CICR (Trace the Face) (EN)

Piégés sous les bombes. The Right Choice est un film de réalité virtuelle interactif réalisé par le CICR, qui met les utilisateurs aux côtés d'une famille syrienne prise au piège des combats. On utilise une expérience simulée pour aider les gens d’ici à comprendre la guerre urbaine et son impact sur la vie réelle.

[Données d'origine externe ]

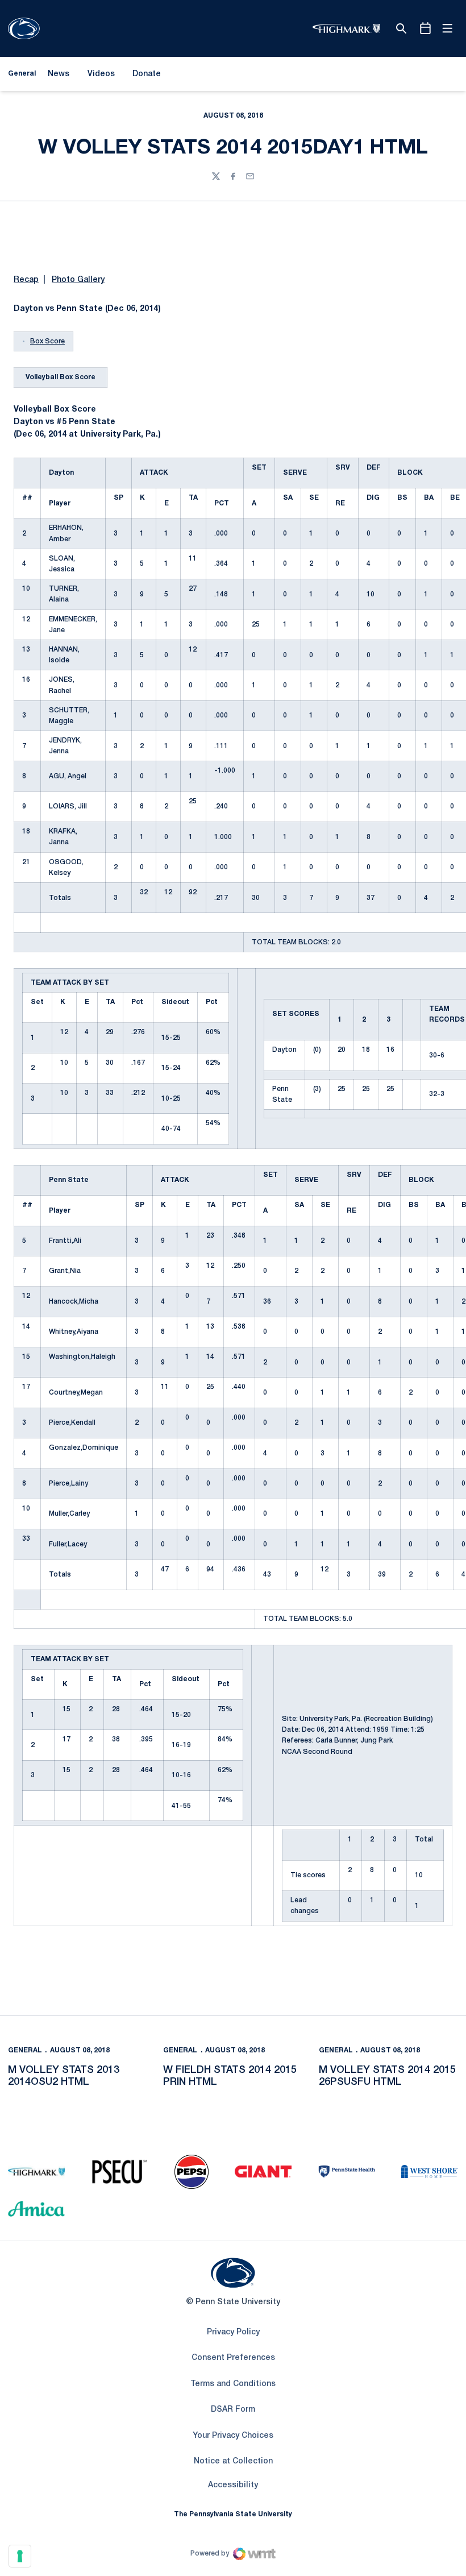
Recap (26, 280)
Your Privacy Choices (233, 2436)
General (25, 2050)
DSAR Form (233, 2409)
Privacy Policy (233, 2332)
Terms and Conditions (233, 2384)
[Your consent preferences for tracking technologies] (20, 2556)
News (58, 74)
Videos (101, 74)
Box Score (47, 341)
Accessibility (233, 2485)
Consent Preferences (233, 2358)
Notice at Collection (233, 2461)
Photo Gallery (78, 280)
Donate (146, 76)
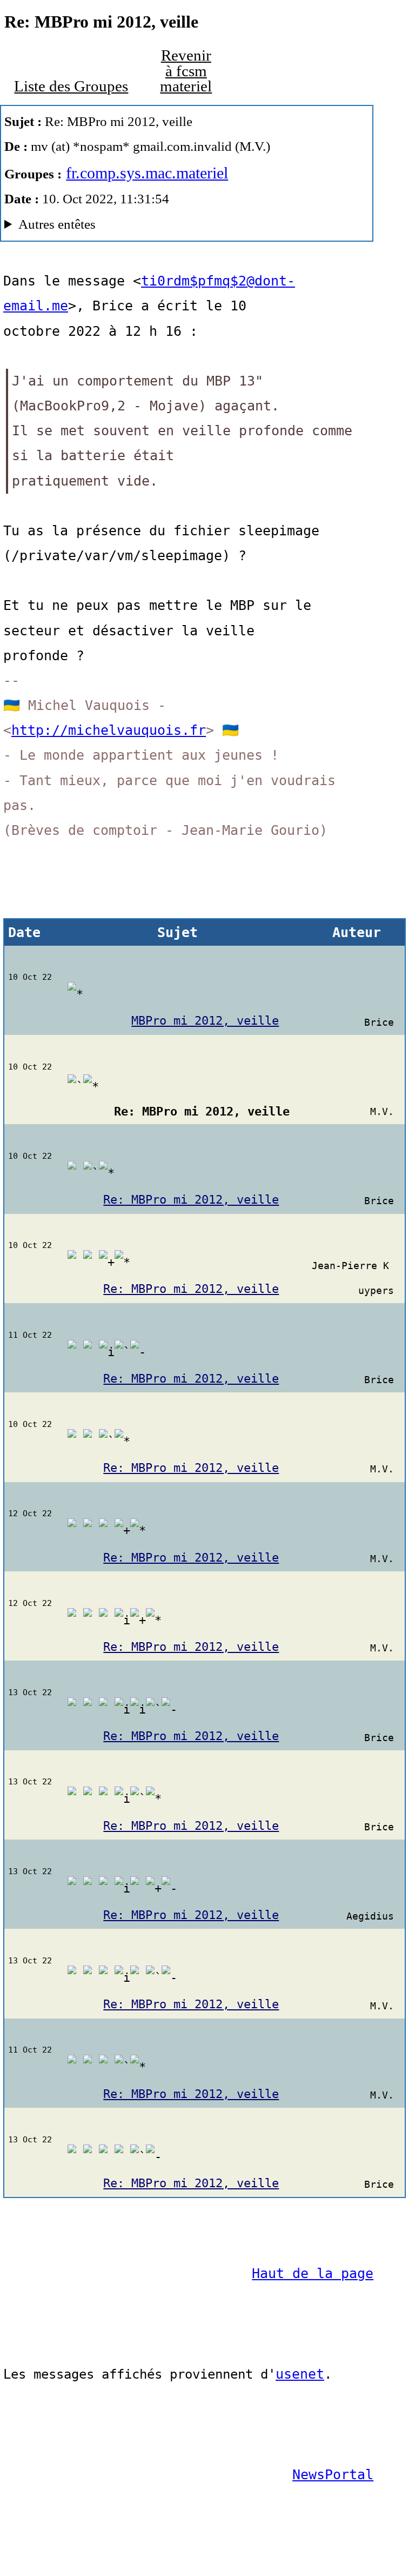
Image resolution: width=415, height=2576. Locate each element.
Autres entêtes (57, 224)
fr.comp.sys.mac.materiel (147, 173)
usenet (300, 2374)
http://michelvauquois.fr (108, 730)
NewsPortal (332, 2474)
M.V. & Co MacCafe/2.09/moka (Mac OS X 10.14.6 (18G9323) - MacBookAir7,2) (186, 227)
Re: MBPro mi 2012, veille (191, 1199)
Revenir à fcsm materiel (186, 71)
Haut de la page (312, 2273)
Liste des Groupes (71, 86)
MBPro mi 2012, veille (205, 1020)
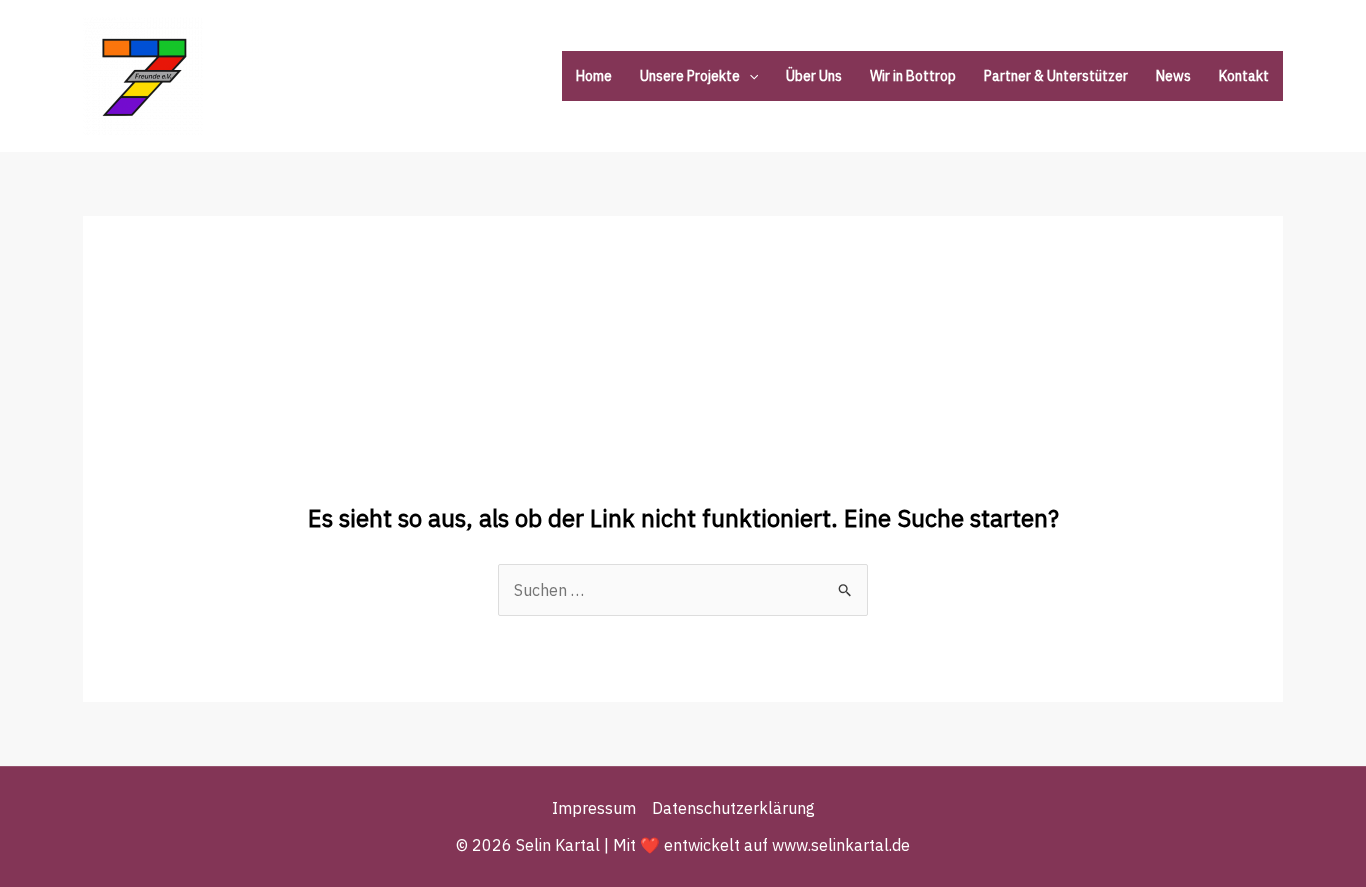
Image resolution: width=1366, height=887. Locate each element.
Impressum (594, 808)
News (1173, 76)
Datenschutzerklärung (733, 808)
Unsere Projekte (690, 76)
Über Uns (814, 76)
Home (594, 76)
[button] (749, 76)
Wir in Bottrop (913, 76)
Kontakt (1244, 76)
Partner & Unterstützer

CICR (The Right Choice) (EN)

La guerre nous concerne tous. Dans le même ordre d’idée, Enter the Room est une expérience viscérale, à la première personne. C’est une app: l’utilisateur entre chez une famille victime de la guerre. Et comprend l'impact brutal des années de combat, en un temps accéléré. L’intérêt, pour moi, est de mettre fin à un mythe: la guerre n’est pas un phénomène lointain, “là-bas”, qui nous épargne, mais “ici”. Tout est lié. “Rien de ce qui est humain ne m'est étranger”, disait le poète romain Térence.

In The Mesh (EN)

Faut-il des brevets dans l’humanitaire? Pendant que je vous prépare ce Point du jour dans mon bureau à l’Avenue de la Paix, un atelier se tient sur le même palier: propriété intellectuelle et action humanitaire, mené par Nan Buzard, notre cheffe de l’innovation. Je n’en connais pas encore les conclusions. Il y a dix ans, je ne pensais pas que ces questions nous concerneraient un jour. Pour moi, l’humanitaire était forcément “open-source”. Or nous avons breveté une prothèse sur laquelle nous avons travaillé ces deux dernières années avec l’EPFL. Pas pour la vendre, mais pour nous donner la possibilité de mieux négocier avec des gouvernements ou des entreprises afin que davantage de victimes puissent en bénéficier.